How about this function:
int
bytesLeftUntilVMUsed() {
return 0;
}
it should give the correct result in nearly all cases I think ;)
Imagine running Windows 7 in 256Mb of RAM (MS suggest 1GB minimum). That's effectively what you're asking the user to do by wanting to reseve 90% of available RAM.
The real question is: Why do you need so much RAM? What is the 'performance critical' criteria exactly?
Usually, this kind of question implies there's something horribly wrong with your design.
Update:
Using top of the range RAM (DDR3) would give you a theoretical transfer speed of 12GB/s which equates to reading one 32 bit value every clock cycle with some bandwidth to spare. I'm fairly sure that it is not possible to do anything useful with the data coming into the CPU at that speed - instruction processing stalls would interrupt this flow. The extra, unsued bandwidth can be used to page data to/from a hard disk. Using RAID this transfer rate can be quite high (about 1/16th of the RAM bandwidth). So it would be feasible to transfer data to/from the disk and process it without having any degradation of performance - 16 cycles between reads is all it would take (OK, my maths might be a bit wrong here).
But if you throw Windows into the mix, it all goes to pot. Your memory can go away at any moment, your application can be paused arbitrarily and so on. Locking memory to RAM would have adverse affects on the whole system, thus defeating the purpose of locing the memory.
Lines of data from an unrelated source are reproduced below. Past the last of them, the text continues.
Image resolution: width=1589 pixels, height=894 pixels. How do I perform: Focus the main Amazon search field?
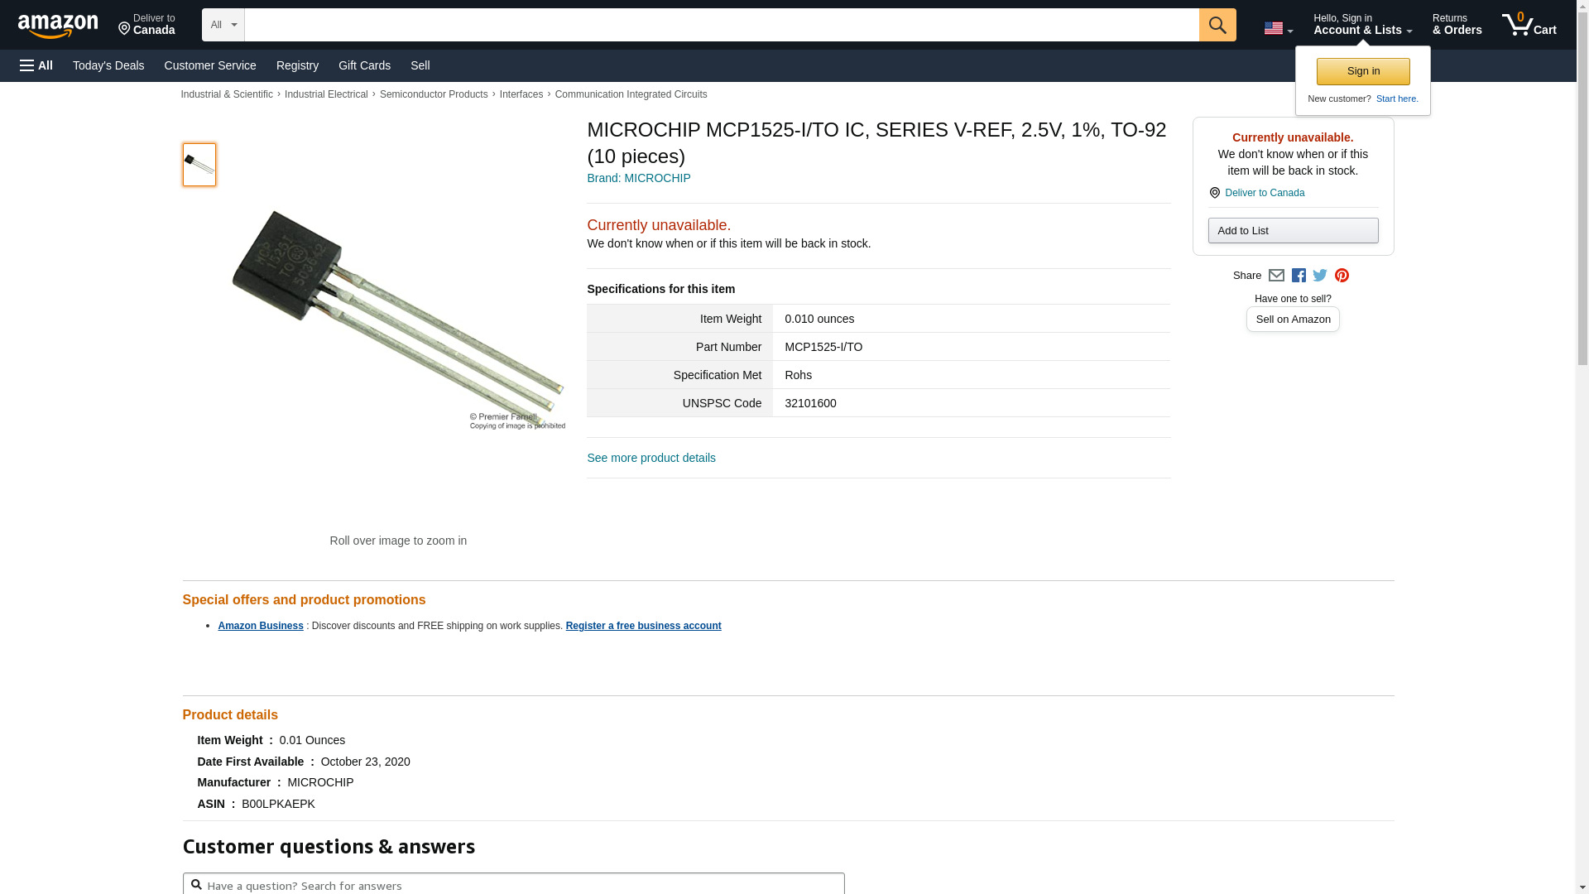[721, 25]
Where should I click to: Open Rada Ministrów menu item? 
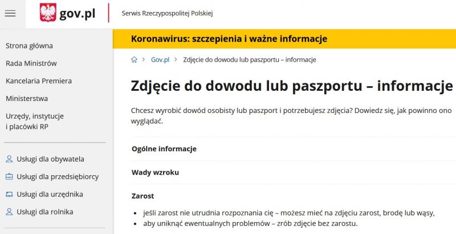click(31, 63)
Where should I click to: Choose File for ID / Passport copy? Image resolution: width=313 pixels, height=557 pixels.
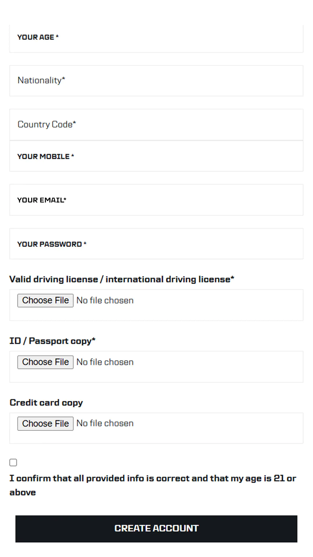tap(46, 362)
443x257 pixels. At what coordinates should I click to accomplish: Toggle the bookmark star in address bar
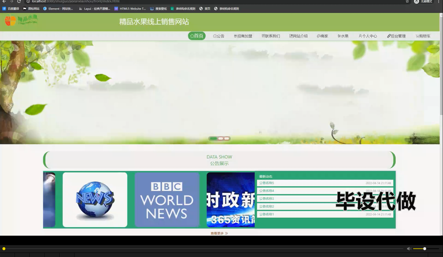pyautogui.click(x=406, y=2)
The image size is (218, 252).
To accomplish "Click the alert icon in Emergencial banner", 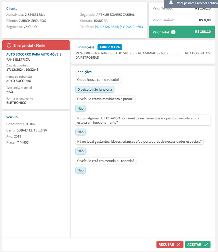I will (9, 45).
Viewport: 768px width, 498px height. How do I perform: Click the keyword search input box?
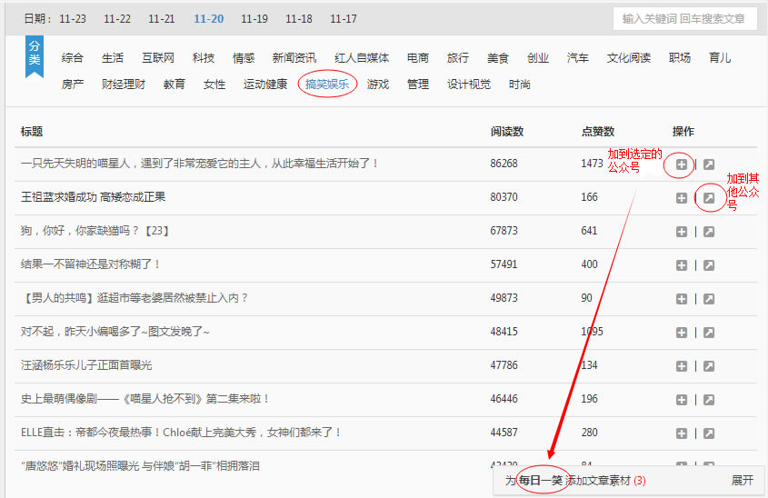point(684,19)
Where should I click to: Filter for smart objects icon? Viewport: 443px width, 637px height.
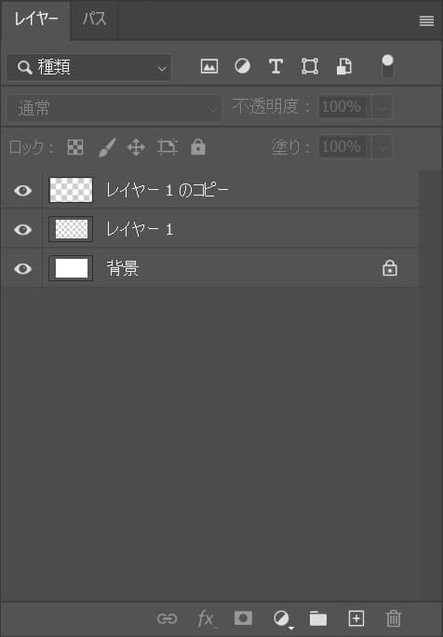tap(344, 66)
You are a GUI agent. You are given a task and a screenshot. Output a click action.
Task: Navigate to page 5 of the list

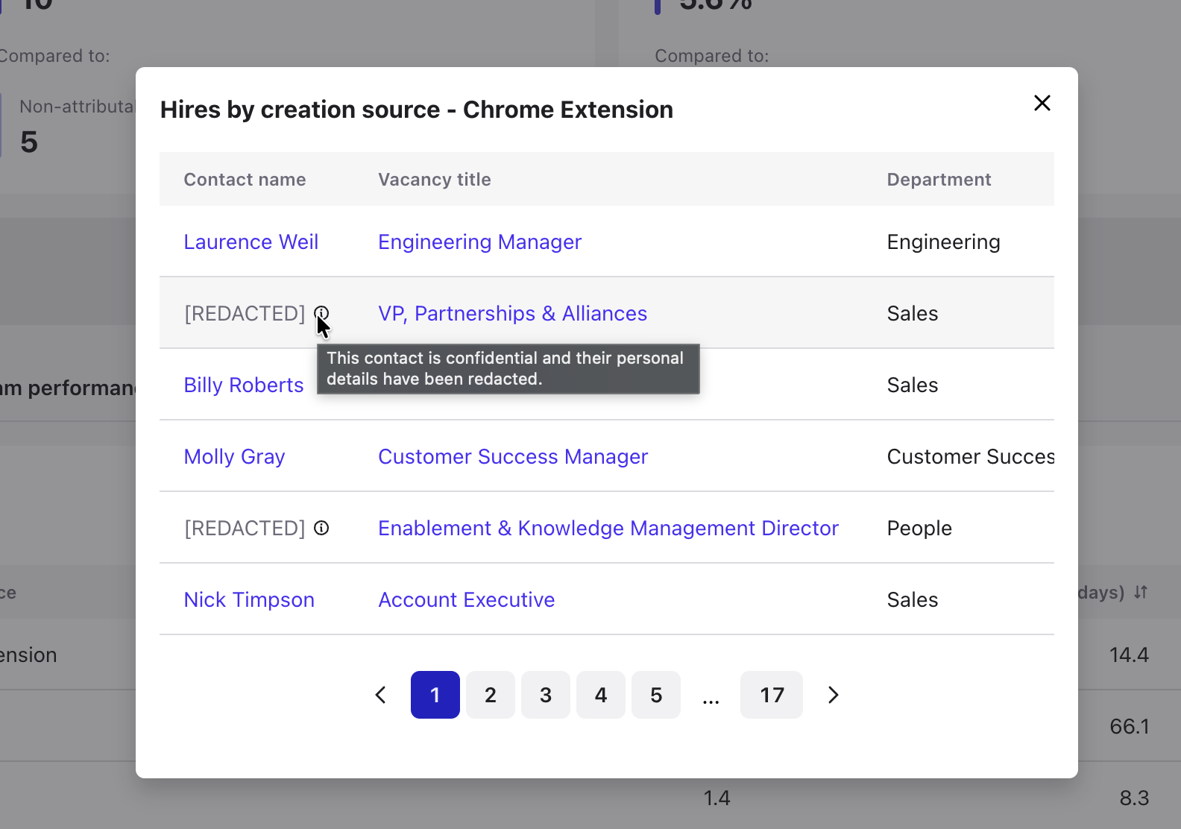[655, 695]
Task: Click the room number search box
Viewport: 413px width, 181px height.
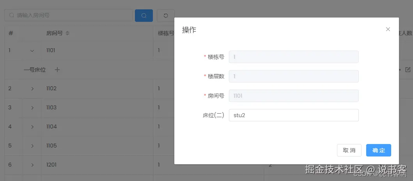Action: tap(69, 16)
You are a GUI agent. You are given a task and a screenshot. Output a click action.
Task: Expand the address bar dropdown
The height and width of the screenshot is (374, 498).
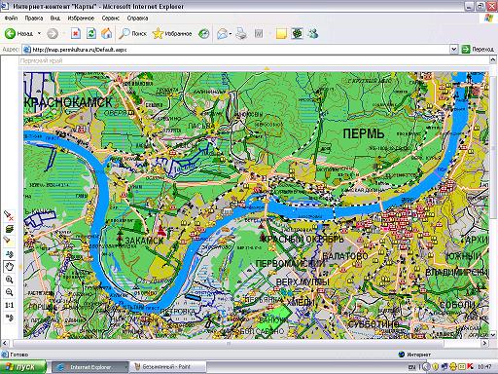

If you explain what you're trying to acheive and the performance critria, there are many people here that will help develop a suitable solution, because if you have to ask about system limits, you really are doing something wrong.
Even if you're able to stop your application from having memory paged out to disk, you'll still run into the problem that the VMM might be paging out other programs to disk and that might potentially affect your performance as well. Not to mention that another application might start up and consume memory that you're currently occupying and thus resulting in some of your applications memory being paged out. How are you planning to deal with that?
There is a way to use non-pageable memory via the non-paged pool but (a) this pool is comparatively small and (b) it's used by device drivers and might only be usable from inside the kernel. It's also not really recommended to use large chunks of it unless you want to make sure your system isn't that stable.
You might want to revisit the design of your application and try to work around the possibility of having memory paged to disk before you either try to write your own VMM or turn a Windows machine into essentially a DOS box with more memory.
The standard solution is to not worry about "virtual" and worry about "dynamic".
The "virtual" part of virtual memory has to be looked at as a hardware function that you can only defeat by writing your own OS.
The dynamic allocation of objects, however, is simply your application program's design.
Statically allocate simple arrays of the objects you'll need. Use those arrays of objects. Increase and decrease the size of those statically allocated arrays until you have performance problems.
Ouch. Non-paged pool (the amount of RAM which cannot be swapped or allocated to processes) is typically 256 MB. That's 12.5% of RAM on a 2GB machine. If another 90% of physical RAM would be allocated to a process, that leaves either -2,5% for all other applications, services, the kernel and drivers. Even if you'd allocate only 85% for your app, that would still leave only 2,5% = 51 MB.